Creating great looking animations in Julia is shockingly easy thanks for the Plots package and some macro magic. Here we will learn how to turn data into high quality animations. We will learn about the @animate macro, frames and the gif function.
Two Steps to Animations
To create animations we simply generate frames with the @animate macro and then generate a file with the gif function. Both are part of the Plots package from Julia, so we have to start with using Plots to make that package available. Next create the data we will plot, which is a simple sine wave. Then we generate the frame with the @animate macro and animate them with the gif function. This is the code and the resulting animation.
using Plots
x = collect(1:0.1:30)
y = sin.(x)
df = 2
anim = @animate for i = 1:df:length(x)
plot(x[1:i], y[1:i], legend=false)
end
gif(anim, "tutorial_anim_fps30.gif", fps = 30)
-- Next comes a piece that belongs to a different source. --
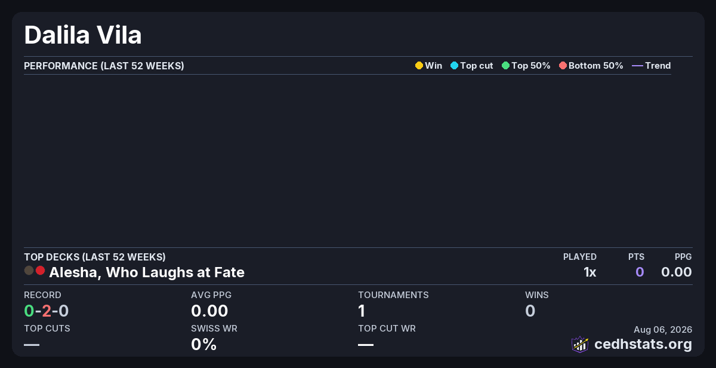Screen dimensions: 716x368
Task: Open the cedhstats.org link
Action: click(643, 344)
Macros and Meta-Programming
The @animate macro deserves some extra attention, because it looks like magic. Macros are related to a concept called meta-programming. In Julia, all code is a data structure that can be manipulated in a similar way to all other data structures. This effectively means that we can write code that manipulates our code. That’s what a macro is, a function that modifies code. In our case, the code being modified is the for loop behind our @animate macro. It is modified in a way that it catches the frame at the end of each loop iteration and saves it into anim. We can create code that does the same job ourselves.
anim = Plots.Animation()
for i = 1:df:length(x)
plot(x[1:i], y[1:i], legend=false)
Plots.frame(anim)
end
gif(anim, "tutorial_anim_fps30.gif", fps = 30)
We use the Plots.Animation() function to create our animation object where we will store our frames. During the for loop we then call Plots.frame(anim) to store the frame after each iteration in our anim object. These are the essential steps that the @animate macro takes care of. If you want to learn what the macro does in detail you can call @macroexpand on it.
@macroexpand @animate for i = 1:df:length(x)
plot(x[1:i], y[1:i], legend=false)
end
There is another macro that is even more convenient. The @gif macro. It saves us from having to call gif() on our anim object.
@gif for i = 1:df:length(x)
plot(x[1:i], y[1:i], legend=false)
end
This directly displays the animation if interactive Julia is available for it. The downside of this is that we do not save the animation to disk and we do not have an anim object available to do more animations later. It is most useful to quickly troubleshoot animations interactively.
Beyond plot()
The @animate macro supports animations of anything that can be plotted with Plots. For example, we can animate a heatmap.
anim = @animate for i = 1:100
mat = rand(0:100, 32, 32)
heatmap(mat, clim=(0,255))
end
gif(anim, "tutorial_heatmap_anim.gif", fps = 10)
The frame that is being caught is the state of the active figure at the end of the for loop. The for loop itself gives us a great deal of control, how many frames we want to create. For example in the previous examples, I skipped frames with the df variable.